Current documented studies on ML use in perinatal care and maternal health are scarce. Few previous LBW prediction studies have achieved good performance on imbalanced small data sets with limited features (ie, variables) [20,21] or rebalanced training and testing sets [22,23]. However, the ML results from these studies could be problematic, misleading, and not generalizable as they did not disclose their LBW distributions and methods of effectively handling any data imbalance issues. In this study, we aimed to conduct a more systematic and accurate analysis of LBW cases in an extremely imbalanced data set based on a large delivery population. The data records were classified into 2 groups based on birth outcomes—LBW and non-LBW—and the size of the LBW group was less than a tenth of that of the non-LBW group. The unequal distribution of these 2 groups caused a substantial imbalance in the data, which is a common issue in the perinatal health domain because of the incidence of LBW. In this study, we evaluated the performance of 7 classic ML models—logistic regression (LR), naive Bayes (NB), random forest (RF), extreme gradient boosting (XGBoost), adaptive boosting (AdaBoost), multilayer perceptron (MLP), and sequential artificial neural network (ANN)—on the LBW prediction task for a large-scale data set that linked 266,687 birth records with uniform billing (UB) hospital records and Medicaid eligibility from the first quarter of 2015 to the first quarter of 2021 in a southeast state in the United States. In addition to the target variable, LBW, our data set contained 155 other variables. In this study, we applied 4 different data rebalancing methods to each of the baseline models: random undersampling, random oversampling, synthetic minority oversampling technique (SMOTE) [24], and class weight adjustment. We conducted extensive experiments to obtain benchmarking results using the 7 classic ML models on both the original imbalanced data set and different rebalanced data sets; as a result, both scholars and health care practitioners can use our benchmarks to serve as a baseline for their LBW classifications, especially those who have access to large-scale imbalanced data sets. We also analyzed the LBW risk factors to determine the common risk factors that were identified by the best performing models using the most effective rebalancing method. The risk factor analysis results could provide suggestions for initial clinical screening criteria.

Related Work

In this section, we conducted a comprehensive literature review in the area of perinatal health studies that applied ML methods using claims data and identified a limited number of studies predicting LBW. To garner a more holistic understanding of the field of ML-based LBW prediction–related studies, Table 1 compares the study data sets, applied methods, prediction models, best performance, and risk factors. To clearly compare their input features, we further grouped them into four categories: (1) physical factors, including basic maternal information such as age, race, height, weight, and BMI; (2) social factors, including education level, job category, wealth index, and residence; (3) medical factors, ranging from different indicators of medical history such as diabetes and hypertension to laboratory reports, including indicators of different laboratory tests; and (4) nutritional factors, representing maternal nutrition intake records.

Table 1.

Summary of low birthweight (LBW) prediction– and classification-related studies.
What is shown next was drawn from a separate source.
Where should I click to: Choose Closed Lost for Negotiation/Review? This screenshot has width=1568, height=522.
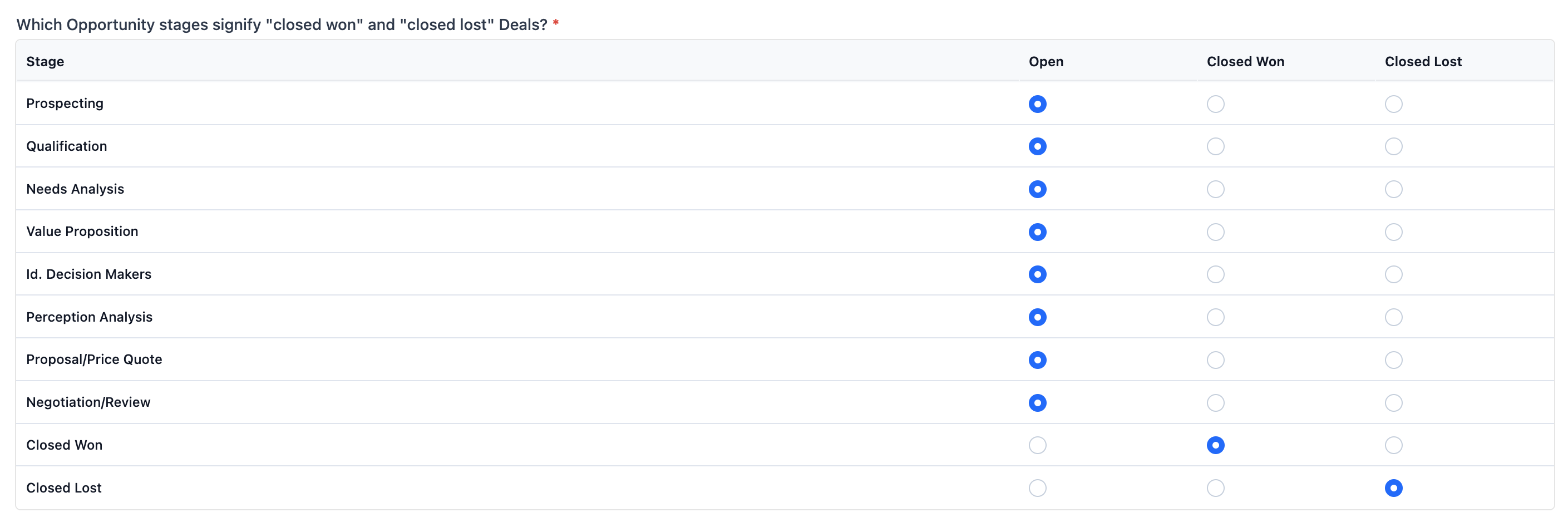pyautogui.click(x=1393, y=402)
Study Data size (LBW %) Number of input features Summary of features Rebalancing method Prediction model Best performancea Identified risk factors
Previous studies with small sample sizes

Yarlapati et al [25], 2017 101 (not reported) 18 Mothers’ predelivery factors: physical, social, medical, and nutritional None Bayes minimum error rate Accuracy: 96.77%; recall: 1.0; AUROCb: 0.93 Mothers’ living community, age, and weight

Senthilkumar and Paulraj [20], 2015 189 (31.22) 11 Mothers’ predelivery factors: physical None LRc, NBd, RFe, SVMf, NNg, and CTh CT—accuracy: 89.95%; recall: 0.98; AUROC: 0.94 Last weight before pregnancy, mother’s age, number of physician visits during the first trimester, and number of previous premature labors

Ahmadi et al [21]i, 2017 600 (9.5) 17 Baby: sex and delivery method; mothers’ predelivery factors: physical, social, medical, and nutritional None RF and LR RF—accuracy: 95%; recall: 0.72; AUROC: 0.89 Pregnancy age, BMI, and mother’s age

Desiani et al [26], 2019 219 (not reported) 6 Mothers’ predelivery factors: physical, social, and medical None NB Accuracy (for LBW group): 81.25%; recall (for LBW group): 0.72; AUROC: not reported None
Previous studies with larger sample sizes without using any rebalancing methods

Akmal and Razmy [27], 2020 2702 (not reported) 12 Mothers’ predelivery factors: physical and medical None BFj tree, C4.5, RF, random tree, REPk tree, and logistic model tree C4.5—accuracy: 79.23%; recall: 1.0; AUROC: not reported None

Islam et al [28]i, 2022 2351 (16.2) 17 Baby: sex, singleton, and delivery method; mothers’ predelivery factors: physical, social, and medical None LR and DTl LR—accuracy: 87.6%; recall: 1.0; AUROC: 0.59 None

Borson et al [22], 2020 4498 (not reported) 9 Mothers’ predelivery factors: physical and social None LR, NB, KNNm, RF, SVM, and MLPn SVM and MLP—accuracy: 81.67%; recall: 0.82; AUROC: not reported None

Faruk and Cahyono [23], 2018 12,055 (<10) 8 Mothers’ predelivery factors: physical and social; fathers’ factors: social None LR and RF RF—accuracy: 93%; recall: unknown; AUROC: 0.51 Top 3 features: mother’s age, time zone, and wealth index

Eliyati et al [29], 2019 12,055 (<10) 8 Mothers’ predelivery factors: physical and social; fathers’ factors: social None SVM Accuracy: 92.9%; recall: not reported; AUROC: 0.56 None
Previous studies using rebalancing methods

Loreto et al [30]i, 2019 2328 (13.45) 8 Baby: sex; mothers’ predelivery factors: physical and medical; mothers’ non-predelivery factor: gestational age Oversampling AdaBoosto, CT, KNN, NB, RF, and SVM AdaBoost—accuracy: 98%; recall: 0.91; AUROC: not reported None

Bekele [31]i, 2022 2110 (10) 25 Baby: sex and delivery method; mothers’ predelivery factors: physical, social, and medical SMOTEp LR, DT, NB, KNN, RF, SVM, gradient boosting, and XGBoostq RF—accuracy: 91.6%; recall: 0.92; AUROC: 0.97 Gender of the child, marriage to birth interval, mother’s occupation, and mother’s age

Khan et al [32]i, 2022 821 (10.84) 88 Mothers’ predelivery factors: physical, social, and medical; fathers’ factors: social; mothers’ non-predelivery factor: gestational age SMOTE Zero, KNN, NB, kStar, MLP, random tree, SVM, AdaBoost, LR, RF, OneR, stacking, stack, DT, and bagging LR—accuracy: 90.24%; recall: 0.90 (accuracy on LBW: 33%) Diabetes, gestational age, and hypertension

aThe performance measurements are explained in Multimedia Appendix 1 [33].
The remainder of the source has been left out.